(Stored data)
BEGIN
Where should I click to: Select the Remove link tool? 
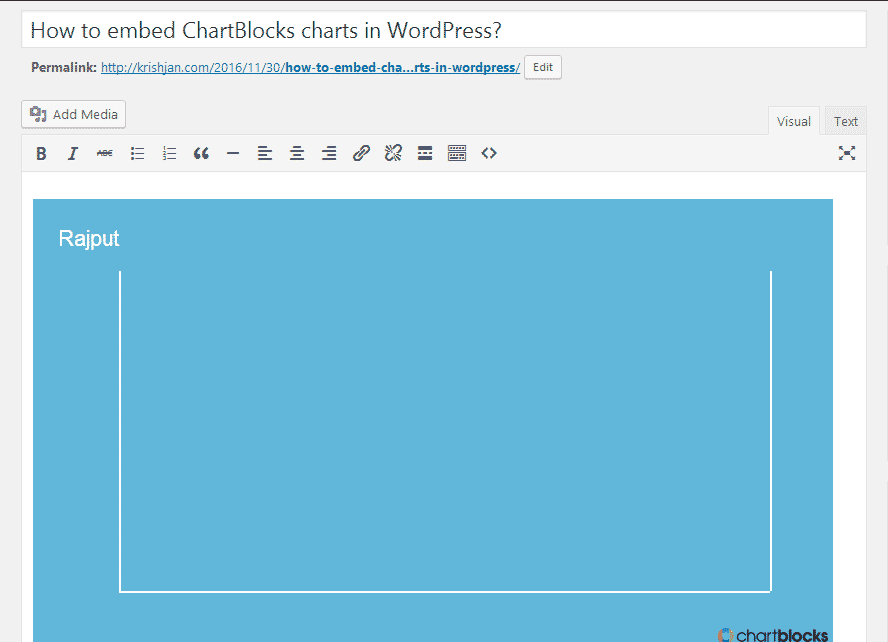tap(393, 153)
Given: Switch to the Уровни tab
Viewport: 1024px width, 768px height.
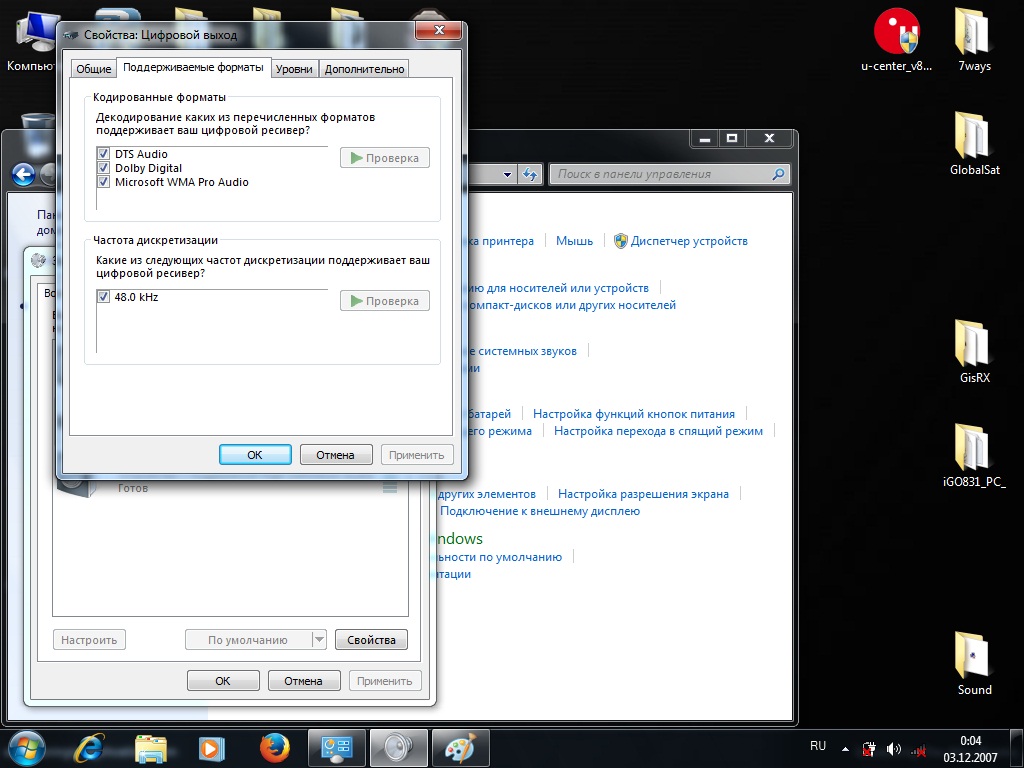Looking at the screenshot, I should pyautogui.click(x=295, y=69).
END
**Goal of the exercise**: Write all the entries again word for word, minus the pictures.

**Response**:
Where should I click to: Select the Remove link tool? 
tap(393, 153)
Given: Switch to the Уровни tab
Viewport: 1024px width, 768px height.
Looking at the screenshot, I should pyautogui.click(x=295, y=69).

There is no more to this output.